__What needs to be done__: Search the material below for the string "refresh" and copy each line where it appears.
(Information shown Opens)
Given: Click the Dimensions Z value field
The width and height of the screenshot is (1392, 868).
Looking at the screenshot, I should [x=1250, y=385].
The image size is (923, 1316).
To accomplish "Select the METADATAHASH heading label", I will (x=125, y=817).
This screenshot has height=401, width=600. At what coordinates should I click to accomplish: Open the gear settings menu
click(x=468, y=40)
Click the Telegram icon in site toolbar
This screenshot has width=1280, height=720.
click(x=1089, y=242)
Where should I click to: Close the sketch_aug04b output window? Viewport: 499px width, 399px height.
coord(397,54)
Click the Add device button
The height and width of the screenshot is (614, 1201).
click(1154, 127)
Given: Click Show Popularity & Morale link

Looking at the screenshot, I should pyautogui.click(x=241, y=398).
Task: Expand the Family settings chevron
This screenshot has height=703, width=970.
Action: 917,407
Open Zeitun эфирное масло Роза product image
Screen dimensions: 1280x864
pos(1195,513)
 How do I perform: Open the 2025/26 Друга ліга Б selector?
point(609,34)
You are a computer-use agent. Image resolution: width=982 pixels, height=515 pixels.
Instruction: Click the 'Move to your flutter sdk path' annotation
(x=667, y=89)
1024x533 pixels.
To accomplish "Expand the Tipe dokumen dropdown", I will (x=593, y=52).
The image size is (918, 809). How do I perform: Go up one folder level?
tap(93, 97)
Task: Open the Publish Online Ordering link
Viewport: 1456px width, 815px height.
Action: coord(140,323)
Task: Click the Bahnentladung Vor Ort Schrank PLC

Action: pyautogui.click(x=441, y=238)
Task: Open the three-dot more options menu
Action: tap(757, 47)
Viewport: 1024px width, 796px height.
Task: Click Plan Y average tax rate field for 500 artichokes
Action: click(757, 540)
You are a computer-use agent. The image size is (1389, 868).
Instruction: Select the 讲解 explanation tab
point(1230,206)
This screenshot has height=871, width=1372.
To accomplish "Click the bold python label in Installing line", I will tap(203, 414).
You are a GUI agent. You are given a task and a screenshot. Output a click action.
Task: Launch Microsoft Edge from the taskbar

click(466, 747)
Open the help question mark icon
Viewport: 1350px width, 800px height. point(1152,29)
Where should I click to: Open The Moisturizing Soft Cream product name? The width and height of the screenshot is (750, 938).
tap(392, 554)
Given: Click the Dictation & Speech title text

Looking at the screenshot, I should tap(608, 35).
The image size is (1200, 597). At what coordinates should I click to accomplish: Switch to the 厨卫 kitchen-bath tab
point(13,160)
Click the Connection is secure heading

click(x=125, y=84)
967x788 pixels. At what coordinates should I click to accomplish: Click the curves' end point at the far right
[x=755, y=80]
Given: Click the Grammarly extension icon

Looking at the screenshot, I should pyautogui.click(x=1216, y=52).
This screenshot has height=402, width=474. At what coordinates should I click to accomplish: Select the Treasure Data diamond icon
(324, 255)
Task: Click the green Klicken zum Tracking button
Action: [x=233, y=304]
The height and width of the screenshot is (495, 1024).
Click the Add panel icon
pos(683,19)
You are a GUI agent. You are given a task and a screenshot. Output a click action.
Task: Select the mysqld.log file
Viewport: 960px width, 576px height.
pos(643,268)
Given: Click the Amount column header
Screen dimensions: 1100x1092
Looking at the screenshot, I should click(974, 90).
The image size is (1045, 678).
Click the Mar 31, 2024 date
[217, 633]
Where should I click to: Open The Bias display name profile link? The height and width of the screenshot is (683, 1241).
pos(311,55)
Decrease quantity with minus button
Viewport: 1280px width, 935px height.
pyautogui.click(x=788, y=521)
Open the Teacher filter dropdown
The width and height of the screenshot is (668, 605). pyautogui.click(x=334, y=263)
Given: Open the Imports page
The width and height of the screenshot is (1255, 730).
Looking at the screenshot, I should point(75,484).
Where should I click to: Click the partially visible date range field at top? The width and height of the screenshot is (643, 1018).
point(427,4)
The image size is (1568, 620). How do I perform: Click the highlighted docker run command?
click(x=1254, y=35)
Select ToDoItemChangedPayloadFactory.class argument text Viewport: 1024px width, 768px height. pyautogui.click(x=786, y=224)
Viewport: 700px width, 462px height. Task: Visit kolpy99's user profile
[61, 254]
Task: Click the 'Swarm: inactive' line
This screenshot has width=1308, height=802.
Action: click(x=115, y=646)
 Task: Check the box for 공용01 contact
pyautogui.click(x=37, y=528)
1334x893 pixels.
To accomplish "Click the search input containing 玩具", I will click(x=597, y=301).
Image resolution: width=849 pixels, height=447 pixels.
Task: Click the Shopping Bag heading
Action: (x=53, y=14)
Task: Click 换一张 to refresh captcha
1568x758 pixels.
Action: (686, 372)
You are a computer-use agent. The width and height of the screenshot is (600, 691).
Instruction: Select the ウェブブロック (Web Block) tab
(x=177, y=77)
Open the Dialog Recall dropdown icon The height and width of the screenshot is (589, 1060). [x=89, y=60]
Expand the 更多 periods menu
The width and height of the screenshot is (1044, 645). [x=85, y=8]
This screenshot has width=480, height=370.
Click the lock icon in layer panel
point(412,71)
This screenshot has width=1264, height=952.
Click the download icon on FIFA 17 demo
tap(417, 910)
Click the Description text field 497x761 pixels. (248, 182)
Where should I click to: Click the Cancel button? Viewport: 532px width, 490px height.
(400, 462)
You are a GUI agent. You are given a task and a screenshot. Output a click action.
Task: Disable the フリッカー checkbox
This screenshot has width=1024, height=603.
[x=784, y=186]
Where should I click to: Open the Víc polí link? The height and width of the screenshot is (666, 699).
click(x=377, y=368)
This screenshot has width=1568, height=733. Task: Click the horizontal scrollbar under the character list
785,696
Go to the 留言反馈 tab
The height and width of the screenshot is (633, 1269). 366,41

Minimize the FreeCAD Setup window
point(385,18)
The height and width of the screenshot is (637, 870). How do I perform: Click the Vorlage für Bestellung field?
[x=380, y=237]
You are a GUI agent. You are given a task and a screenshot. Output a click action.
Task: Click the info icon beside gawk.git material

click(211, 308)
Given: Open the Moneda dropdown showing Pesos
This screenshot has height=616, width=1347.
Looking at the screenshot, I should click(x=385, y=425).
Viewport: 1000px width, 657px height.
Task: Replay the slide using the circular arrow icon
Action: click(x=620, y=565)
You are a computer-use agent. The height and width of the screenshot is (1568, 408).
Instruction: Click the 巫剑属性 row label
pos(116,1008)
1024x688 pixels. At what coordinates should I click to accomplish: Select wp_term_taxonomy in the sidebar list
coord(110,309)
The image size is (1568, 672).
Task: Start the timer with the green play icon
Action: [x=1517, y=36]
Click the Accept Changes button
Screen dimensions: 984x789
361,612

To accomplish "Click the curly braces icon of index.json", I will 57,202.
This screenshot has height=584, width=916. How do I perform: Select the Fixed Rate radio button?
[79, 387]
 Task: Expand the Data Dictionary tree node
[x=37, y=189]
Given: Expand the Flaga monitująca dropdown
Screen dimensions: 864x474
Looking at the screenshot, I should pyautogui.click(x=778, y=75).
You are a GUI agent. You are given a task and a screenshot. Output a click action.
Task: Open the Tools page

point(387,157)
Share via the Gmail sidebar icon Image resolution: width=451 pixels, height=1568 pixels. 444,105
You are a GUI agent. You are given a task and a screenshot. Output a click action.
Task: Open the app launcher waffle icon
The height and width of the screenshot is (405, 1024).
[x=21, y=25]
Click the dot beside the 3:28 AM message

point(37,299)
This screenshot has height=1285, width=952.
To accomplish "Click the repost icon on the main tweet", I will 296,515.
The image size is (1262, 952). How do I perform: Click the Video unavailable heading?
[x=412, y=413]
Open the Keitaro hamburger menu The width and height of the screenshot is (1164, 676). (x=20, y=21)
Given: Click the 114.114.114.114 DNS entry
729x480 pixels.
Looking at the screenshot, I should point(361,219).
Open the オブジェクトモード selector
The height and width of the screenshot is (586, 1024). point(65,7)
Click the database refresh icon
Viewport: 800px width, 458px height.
(Information shown Closes)
__Response for this exercise__:
Task: Click 换一张 to refresh captcha
Click the database refresh icon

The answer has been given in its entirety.